— start of Given passage —

Custom, Excise & Service Tax Tribunal
M/S. Dabur India Ltd, vs Coms. C. Ex , Kol - Vii on 1 June, 2023
IN THE CUSTOMS, EXCISE & SERVICE TAX APPELLATE TRIBUNAL,
KOLKATA
REGIONAL BENCH - COURT NO.1
Excise Appeal No. 288 of 2012
(Arising out of Order-in-Original No. 14/KOL-VII/2012 dated 15.02.2012 passed by
Commissioner of Central Excise (Appeals-I) Kolkata.
M/s Dabur India Ltd.,
(9, N.S.C. Bose Road, Narendrapur, Kolkata-700103)
...Appellant
VERSUS
Commissioner of Central Excise, Kolkata-VII
(169, A.J.C. Bose Road, Bamboo Villa, 5th Floor, Kolkata-700014)
...Respondent
APPERANCE :
Mr. Deepro Sen, Advocate for the Appellant Mr. P. K. Ghosh, Authorized Representative for the Respondent CORAM:
HON'BLE MR. ASHOK JINDAL MEMBER(JUDICIAL) HON'BLE MR. K. ANPAZHAKAN MEMBER (TECHNICAL) FINAL ORDER No.75611/2023 DATE OF HEARING : 01.06.2023 DATE OF DECESION :01.06.2023 PER K. ANPAZHAKAN :
The issue involved in the present appeal is regarding the eligibility of deductions claimed by the Appellant on account deduction of cost of transportation incurred from depot (being the place of removal) to the dealer's place. The Appellant stock transferred their final products to various depots from where they sold the goods to their ultimate customers. They determined the assessable value after deducting the cost of transportation and paid central excise duty accordingly. They filed Price Lists wherein they claimed deduction on account of cost of transportation on equalized basis.
2. A show Cause Notice dated 29.06.2001 was issued to the Appellant proposing to levy short paid excise duty on the ground that they had wrongfully claimed deduction on account of transportation cost incurred for delivery of goods. The Order-in-original dated 31.03.2009 was 2 Excise Appeal No. 288 of 2012 issued confirming the demand along with interest and penalty after recomputing the demand proposed in the show cause notice.
3. The Ld. commissioner (Appeals) vide the impugned Order- in- Appeal dated 15.02.2012 upheld the order in Original based on the following findings:
a. Deduction with regard to equalized freight is not allowable in terms of CBEC Circular No. 287/3/97-CX dated 14.01.1997 b. Certificates of the chartered Accountant do not offer any classification as to as to what the primary and secondary freight actually represent.
c. The decision of the Hon'ble Supreme Court in VIP Industries is not applicable as the Appellant has not stated that they sell their products at a uniform price all over the country.
4. Aggrieved against the impugned order dated 15.02.2012, the Appellant is before us.
5. In their submissions, the Appellant stated that:
(i) the dispute is related to admissibility of deduction claimed on account of freight incurred for removal of the goods from the depot.
(ii) The amended provisions of Section 4 has added the 'depot' as a place of removal. They did not claim deduction on account of freight from the factory to the depot, as evident from the CA certificates. The certificates clearly mention that the transportation cost is considered only from the place of removal (branches) to dealers' destination.
(iii) The finding of the commissioner (Appeals) that the CA certificate does not clarify what constitutes primary and secondary freight is baseless in as much as they clearly stated that the cost of transportation that is being claimed as deduction from the place of removal (branches) to dealers' destination.

— end of Given passage —

> **Short problem 1**: Rewrite the tribunal order between "5. In their" and "from the depot.", inclusive, substituting "carriage" for "freight".
> **Short problem 2**: According to the tribunal order, on what date was the show cause notice issued to the Appellant?

— start of Dataset section —

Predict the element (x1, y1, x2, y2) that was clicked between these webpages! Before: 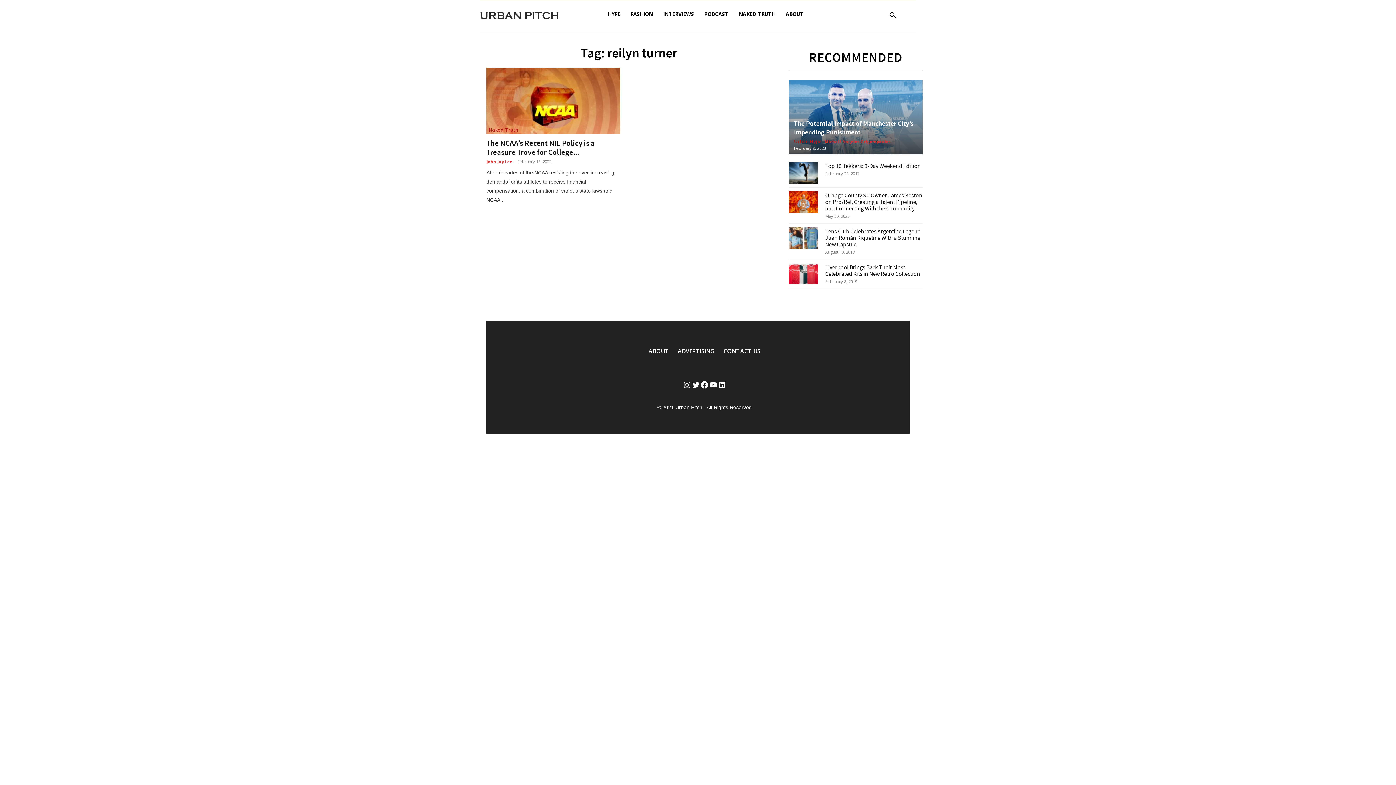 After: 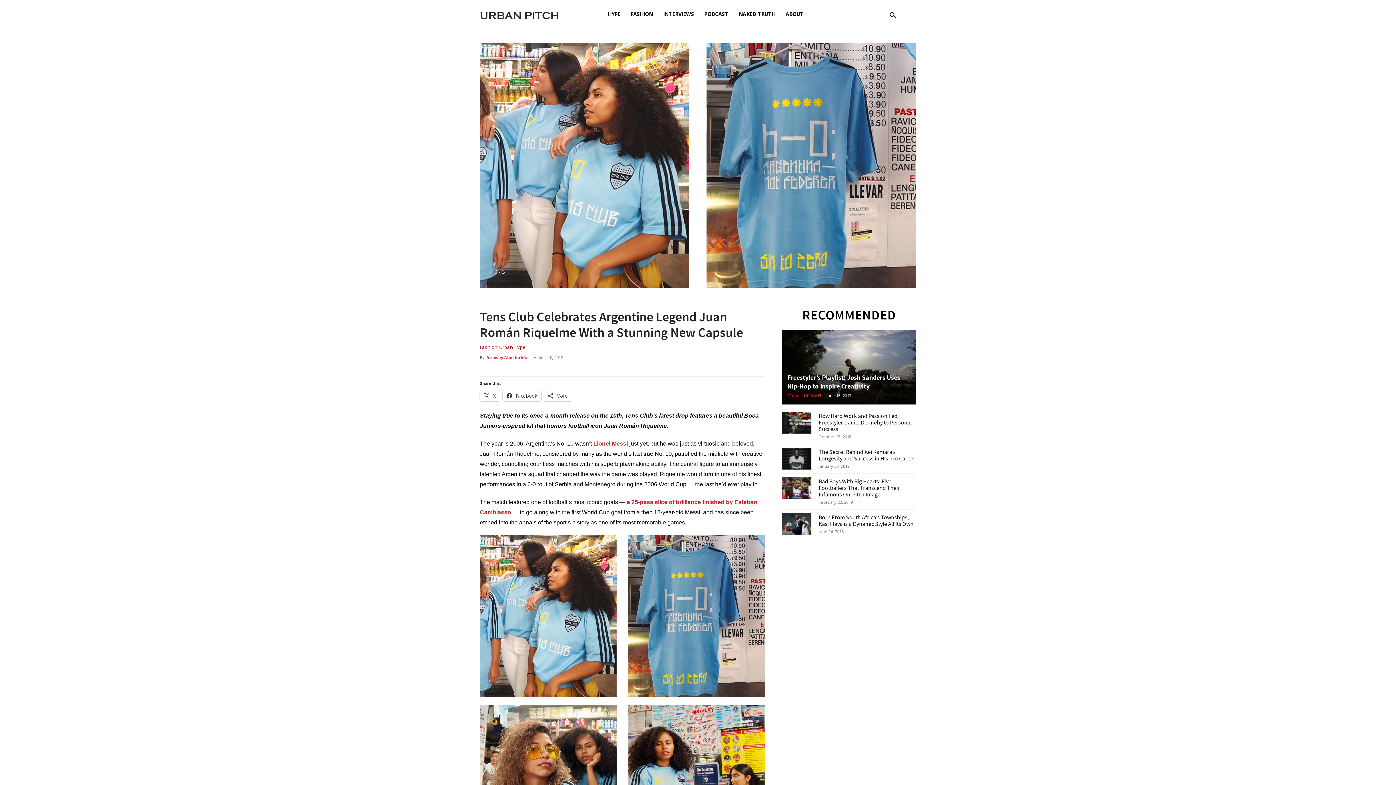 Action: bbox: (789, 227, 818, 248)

— end of Dataset section —

> **Correct output 1**:
5. In their submissions, the Appellant stated that:
(i) the dispute is related to admissibility of deduction claimed on account of carriage incurred for removal of the goods from the depot.

> **Correct output 2**: 29.06.2001